Archaeologies of urban landscape

Hinge Park, as if the past was present (Nicole Crawford, 2019) 

This past summer I taught a special topics course for graduate students in architecture and landscape architecture entitled “Archaeologies of the Overgrown Garden.” The course was inspired by my research at the Jardins des Floralies in Montreal, but there are not that many overgrown public gardens in Vancouver (where the course work was carried out), so it ended up dealing more generally with landscapes that “visibly display an interesting history and/or troubled present.” Student projects explored a variety of creative strategies for excavation of different kinds of public landscape: temporary and at-risk community gardens, a post-industrial park, human-tended bog, abandoned commemorative plaza, contested beachfront walkway, and others. It was a great pleasure to watch these projects unfold.

The main task of the course was to grapple with an archaeological perspective as it pertains to the critical perception of landscape. In other words, what can we learn about the social, cultural and political functioning of public landscapes by investigating their material remains?

In the abstract, archaeology distinguishes itself from other approaches to the study of human cultures by privileging spatial relations of depth and proximity: where in the soil, and in what relation to other remains do artifacts appear? That said, when applied to the study of cultures of the recent as opposed to deep past, relations of depth are less relevant (or practicable to consider, in our case). An archaeology of the contemporary past is less oriented toward depth and more towards grappling with the temporally heterogeneous constitution of the present–that is, with the fact that the materials appearing at a given site in the present were also there in the past–alongside or in direct contact with other things, beings and processes that have disappeared or left only partial remains. As Laurent Olivier puts it,

…the present, the here-and-now, is not what is uniquely happening at this very moment, but on the contrary what has always been happening: the ageing of materials, the wearing-down of places, the growth and movement of bodies in space; to be brief, what the present of today expresses is the effect of time as expressed by the life of beings and things, just as all other presents, both past and to come, have expressed and will express it.

Accordingly, Rodney Harrison suggests that an archaeology of the recent past is best conceived, not as excavation but as surface survey. That is, it proceeds via processes of assembling and re-assembling that are at once rigorously attentive to the materiality of relations constituting a particular site, and creative–in the sense that any re-presentation of those artifacts adds something to the world, and changes our relation to the site at which they were discovered.

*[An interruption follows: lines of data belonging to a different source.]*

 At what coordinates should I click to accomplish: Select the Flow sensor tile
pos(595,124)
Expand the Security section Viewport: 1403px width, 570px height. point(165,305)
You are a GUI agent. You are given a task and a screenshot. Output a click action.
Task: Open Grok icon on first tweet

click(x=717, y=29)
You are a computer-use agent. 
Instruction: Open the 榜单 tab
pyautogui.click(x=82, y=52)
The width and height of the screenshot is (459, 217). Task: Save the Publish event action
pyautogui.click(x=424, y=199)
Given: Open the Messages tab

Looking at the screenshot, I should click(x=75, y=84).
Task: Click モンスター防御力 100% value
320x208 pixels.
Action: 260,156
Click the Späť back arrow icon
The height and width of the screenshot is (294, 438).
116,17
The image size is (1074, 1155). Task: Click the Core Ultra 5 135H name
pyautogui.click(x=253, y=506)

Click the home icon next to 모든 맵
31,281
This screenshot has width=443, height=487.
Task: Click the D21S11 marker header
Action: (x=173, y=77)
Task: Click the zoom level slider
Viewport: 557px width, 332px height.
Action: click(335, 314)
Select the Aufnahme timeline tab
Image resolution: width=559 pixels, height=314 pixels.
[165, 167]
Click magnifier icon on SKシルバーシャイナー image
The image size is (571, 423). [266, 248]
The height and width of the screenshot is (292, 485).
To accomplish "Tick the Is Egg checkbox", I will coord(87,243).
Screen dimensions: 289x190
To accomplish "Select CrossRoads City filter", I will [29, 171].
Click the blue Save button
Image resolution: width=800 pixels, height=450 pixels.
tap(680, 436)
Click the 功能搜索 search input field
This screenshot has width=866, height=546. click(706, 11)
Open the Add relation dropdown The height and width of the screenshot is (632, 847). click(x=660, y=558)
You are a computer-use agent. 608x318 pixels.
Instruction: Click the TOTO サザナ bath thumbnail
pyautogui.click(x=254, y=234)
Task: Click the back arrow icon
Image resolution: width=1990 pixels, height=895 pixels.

There are many methods–quantitative and qualitative–that could potentially be employed in the course of a surface survey. In this course, I left the choice of method open, and asked students first, to describe what they found at their sites as fully and evocatively as possible; and then to connect those descriptions with critically salient local circumstances and/or historical context. Description was defined simply as “an account of the way things are or were in a given time and place.” The connections they sought between artifacts and local circumstances or historical context, were to be based on material as opposed to presumed or theoretical relations.

For example, one student was interested in what might be learned from the plant tags left behind at his plot in a temporary community garden. The tags had a material relation with specific plants in the sense that they had arrived at the site in the same container (since such tags are normally inserted in the soil of plants purchased at nurseries or garden centres), and by association, with the individual who had acquired, planted and cared for the plants. While it seemed that this series of relations might permit the identification of different ‘types’ of gardener (e.g., those who favour the ease of planting nursery-grown seedlings over the time and attention required to successfully raise plants from seed), the student soon realized that they lacked adequate information about the circumstances under which gardening had been undertaken in a given plot (e.g., by one or several gardeners? under normal or provisional circumstances with respect to timing, access to resources? etc.). So they turned instead to investigating the production of the tags themselves, uncovering, via one company’s website, details with respect to the role of the tags in the marketing of plants by growers. From this point of view, the tags could be seen as an artifact, not only of a relation between people and plants, but also the commercial interests that influence which species will be made available for purchase, and which qualities will be presented as desirable.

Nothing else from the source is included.